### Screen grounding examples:

-=-=-

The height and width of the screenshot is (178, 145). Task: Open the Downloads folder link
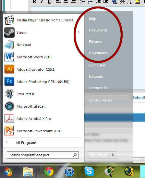(98, 53)
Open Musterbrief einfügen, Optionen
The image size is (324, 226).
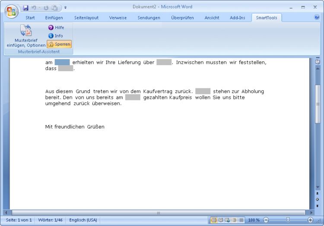(26, 36)
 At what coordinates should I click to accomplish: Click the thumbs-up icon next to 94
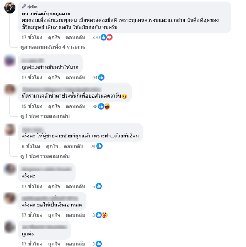(x=101, y=77)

-=-=-

### PROBLEM TO SOLVE:
Rewrite the lines of the items above as a numbered list, omitting any blank lines. Leave the pictures out of your answer.

### RESPONSE FOR THIS EXERCISE:
1. The height and width of the screenshot is (178, 145). Task: Open the Downloads folder link
2. (98, 53)
3. Open Musterbrief einfügen, Optionen
4. The image size is (324, 226).
5. (26, 36)
6.  At what coordinates should I click to accomplish: Click the thumbs-up icon next to 94
7. (x=101, y=77)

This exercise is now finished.